MSNBC is reporting that Netflix has agreed to Warner Brother's demands that they hold off renting WB movies for 30 days after the DVDs release in hopes that it will drive up DVD sales. This comes a month or so after we heard that studios were negotiating just such a deal with Netflix. This news is the first definite confirmation that a deal has been struck. This also comes on the heels of rumors that the publishing industry is considering a similar strategy with ebooks to try and drive up sales of hardbacks.

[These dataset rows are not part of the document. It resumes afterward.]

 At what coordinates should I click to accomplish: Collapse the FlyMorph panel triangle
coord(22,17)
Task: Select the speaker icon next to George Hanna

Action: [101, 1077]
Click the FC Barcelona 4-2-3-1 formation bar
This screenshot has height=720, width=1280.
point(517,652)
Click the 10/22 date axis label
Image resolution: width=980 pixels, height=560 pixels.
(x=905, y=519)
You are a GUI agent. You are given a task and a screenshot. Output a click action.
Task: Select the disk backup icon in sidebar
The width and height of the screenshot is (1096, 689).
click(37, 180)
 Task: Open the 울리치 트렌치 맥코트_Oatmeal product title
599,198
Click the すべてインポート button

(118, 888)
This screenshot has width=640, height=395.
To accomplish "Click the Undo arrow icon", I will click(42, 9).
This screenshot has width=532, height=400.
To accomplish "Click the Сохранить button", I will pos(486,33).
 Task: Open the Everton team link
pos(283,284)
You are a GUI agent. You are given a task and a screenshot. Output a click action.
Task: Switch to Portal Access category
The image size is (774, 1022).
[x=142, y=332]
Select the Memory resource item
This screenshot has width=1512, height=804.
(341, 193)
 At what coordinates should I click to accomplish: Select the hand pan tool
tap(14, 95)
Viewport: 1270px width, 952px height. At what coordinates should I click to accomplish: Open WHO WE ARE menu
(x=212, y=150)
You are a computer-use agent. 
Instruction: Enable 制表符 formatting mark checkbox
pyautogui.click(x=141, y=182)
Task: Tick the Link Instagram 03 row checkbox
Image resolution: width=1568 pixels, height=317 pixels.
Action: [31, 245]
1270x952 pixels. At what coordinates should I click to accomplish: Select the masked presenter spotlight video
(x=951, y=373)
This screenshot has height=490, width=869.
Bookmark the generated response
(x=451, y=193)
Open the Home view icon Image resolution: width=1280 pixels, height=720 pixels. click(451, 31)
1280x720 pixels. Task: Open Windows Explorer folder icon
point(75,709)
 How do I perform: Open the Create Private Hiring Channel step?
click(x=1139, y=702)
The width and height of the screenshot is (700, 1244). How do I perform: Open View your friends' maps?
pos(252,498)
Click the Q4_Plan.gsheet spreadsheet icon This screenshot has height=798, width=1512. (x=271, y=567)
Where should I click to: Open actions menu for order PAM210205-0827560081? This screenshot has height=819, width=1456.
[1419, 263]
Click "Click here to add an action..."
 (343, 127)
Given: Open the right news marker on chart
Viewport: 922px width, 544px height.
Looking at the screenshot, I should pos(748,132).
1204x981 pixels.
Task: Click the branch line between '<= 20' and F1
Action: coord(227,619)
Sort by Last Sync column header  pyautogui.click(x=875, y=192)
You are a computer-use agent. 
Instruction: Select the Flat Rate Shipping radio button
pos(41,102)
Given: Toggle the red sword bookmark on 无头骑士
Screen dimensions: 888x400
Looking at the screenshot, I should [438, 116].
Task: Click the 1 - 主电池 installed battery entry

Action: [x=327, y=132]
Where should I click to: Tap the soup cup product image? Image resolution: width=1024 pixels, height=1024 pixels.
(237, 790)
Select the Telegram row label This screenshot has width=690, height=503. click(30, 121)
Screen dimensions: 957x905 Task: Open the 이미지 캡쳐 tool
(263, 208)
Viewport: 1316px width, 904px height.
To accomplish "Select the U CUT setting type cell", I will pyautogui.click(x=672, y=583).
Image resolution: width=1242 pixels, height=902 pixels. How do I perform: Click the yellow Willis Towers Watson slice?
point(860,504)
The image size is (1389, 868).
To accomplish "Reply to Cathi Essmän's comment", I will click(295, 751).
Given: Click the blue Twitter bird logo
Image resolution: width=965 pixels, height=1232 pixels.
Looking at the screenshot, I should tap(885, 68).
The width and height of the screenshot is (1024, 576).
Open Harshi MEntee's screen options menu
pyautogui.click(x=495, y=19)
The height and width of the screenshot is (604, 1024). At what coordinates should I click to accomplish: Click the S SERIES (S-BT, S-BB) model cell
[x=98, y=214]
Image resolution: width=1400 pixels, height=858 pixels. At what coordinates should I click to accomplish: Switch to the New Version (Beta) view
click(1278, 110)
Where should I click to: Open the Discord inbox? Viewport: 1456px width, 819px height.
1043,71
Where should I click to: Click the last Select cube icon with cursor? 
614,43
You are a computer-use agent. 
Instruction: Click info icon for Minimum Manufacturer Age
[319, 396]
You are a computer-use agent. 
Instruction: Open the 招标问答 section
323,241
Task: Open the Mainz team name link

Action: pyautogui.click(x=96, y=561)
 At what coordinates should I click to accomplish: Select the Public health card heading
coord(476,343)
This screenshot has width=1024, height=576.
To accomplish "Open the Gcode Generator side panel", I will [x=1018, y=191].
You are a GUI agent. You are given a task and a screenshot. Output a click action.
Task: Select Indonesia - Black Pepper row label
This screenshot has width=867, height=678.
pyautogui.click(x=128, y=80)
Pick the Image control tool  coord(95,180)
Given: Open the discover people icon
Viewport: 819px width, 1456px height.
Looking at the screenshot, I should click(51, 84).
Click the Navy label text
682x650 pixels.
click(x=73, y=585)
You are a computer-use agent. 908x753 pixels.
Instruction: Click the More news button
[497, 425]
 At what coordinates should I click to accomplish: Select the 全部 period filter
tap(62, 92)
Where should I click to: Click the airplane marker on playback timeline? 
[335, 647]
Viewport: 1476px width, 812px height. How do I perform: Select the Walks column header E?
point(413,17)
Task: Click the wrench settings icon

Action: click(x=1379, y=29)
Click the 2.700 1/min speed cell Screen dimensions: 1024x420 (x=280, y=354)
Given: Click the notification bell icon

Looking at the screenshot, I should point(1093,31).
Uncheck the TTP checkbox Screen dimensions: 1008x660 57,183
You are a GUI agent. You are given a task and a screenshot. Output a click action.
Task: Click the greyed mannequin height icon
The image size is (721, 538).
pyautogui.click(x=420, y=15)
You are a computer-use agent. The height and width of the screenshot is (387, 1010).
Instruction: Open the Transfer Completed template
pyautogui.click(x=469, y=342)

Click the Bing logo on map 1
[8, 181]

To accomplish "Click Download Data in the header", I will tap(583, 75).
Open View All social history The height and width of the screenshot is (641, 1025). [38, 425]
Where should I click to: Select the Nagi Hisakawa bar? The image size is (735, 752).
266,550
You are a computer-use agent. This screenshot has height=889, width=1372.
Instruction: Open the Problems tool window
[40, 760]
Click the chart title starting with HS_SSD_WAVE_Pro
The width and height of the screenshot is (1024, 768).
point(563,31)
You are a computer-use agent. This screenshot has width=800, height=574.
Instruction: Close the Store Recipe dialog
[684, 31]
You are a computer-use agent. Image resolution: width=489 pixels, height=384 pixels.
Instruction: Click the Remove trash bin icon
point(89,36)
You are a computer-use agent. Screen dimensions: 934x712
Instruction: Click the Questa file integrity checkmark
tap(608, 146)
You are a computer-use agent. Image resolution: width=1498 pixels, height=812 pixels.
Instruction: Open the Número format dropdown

There are several things wrong with this strategy and I'm pretty much mad as hell about it all the way around. First off, both industries are misunderstanding their consumers if they truly believe that this is going to work. On the movie side, despite the fact that instant gratification is ingrained in the American culture, I can't see too many people deciding to buy a movie unseen simply because they don't want to wait 30 days to get it from Netflix. If a consumer saw the movie in the theater and still doesn't want to buy it, I doubt they're unwilling to wait 30 days either. They may sell a few more dvds, but I wonder if it will even offset the money they lose when Netflix doesn't buy as many of their DVDs since the demand isn't as high for a movie that's been out for a month already.
The publishing industry is even more idiotic than the movie industry. Ebook readers are owners of e-readers because they consume a larger number of books than the average person. They're looking to get more books for their dollar and to save space in their houses because they read so much. They're also generally concerned about saving paper. Would any of these things indicate that the owner of a e-reader would go out and buy a hardback (for more money than they will eventually pay for the ebook) instead of waiting a month or two to get it on their Kindle or Nook?
Both of these strategies are going to drive up piracy. If someone can't get a movie from Netflix, they'll pirate it and watch it for free instead of spending $20 (or more!) on a DVD they don't know if they'll like (even non tech savvy people know a guy/gal who can get these things for them in this era). If the movie industry is lucky, they might still buy the DVD after that, but its certainly not guaranteed. If someone can't get an ebook on the actual release date of the book, there are plenty of sites out there for them to pirate it. Again, the industry would be extremely lucky (even luckier than the movie industry, since at least there are usually some advantages to owning the DVD over a pirated file) if that consumer then decided to legally buy the ebook whenever the publisher decided to put it out.
These are especially bad moves in a recession economy. When people are losing their jobs left and right, Netflix is, in my opinion, a lot of bang for your buck. You get lots of movies for not a lot of money. E-readers too, even though they require a significant investment upfront. Like the music industry did (kicking and screaming), they need to embrace the new consumer and find a way to capitalize instead of clinging to the business models that are obviously not working.
I wish I had some easy solutions for the growing pains of these two industries, but I do have some advice: Put out better books and movies. Movies so good that I'll pay $10 to see them in the theater. And so good that I'll go buy the DVD without a Netflix scheme. And for gods sake, make it available on Netflix right away, cause one thing that I and others do is to rent a movie then go buy it because I liked it. Same to the publishers, put out books so good that I want to buy every book that author writes. And if you can't do that in a capitalist society, then survival of the fittest demands that you get what you deserve.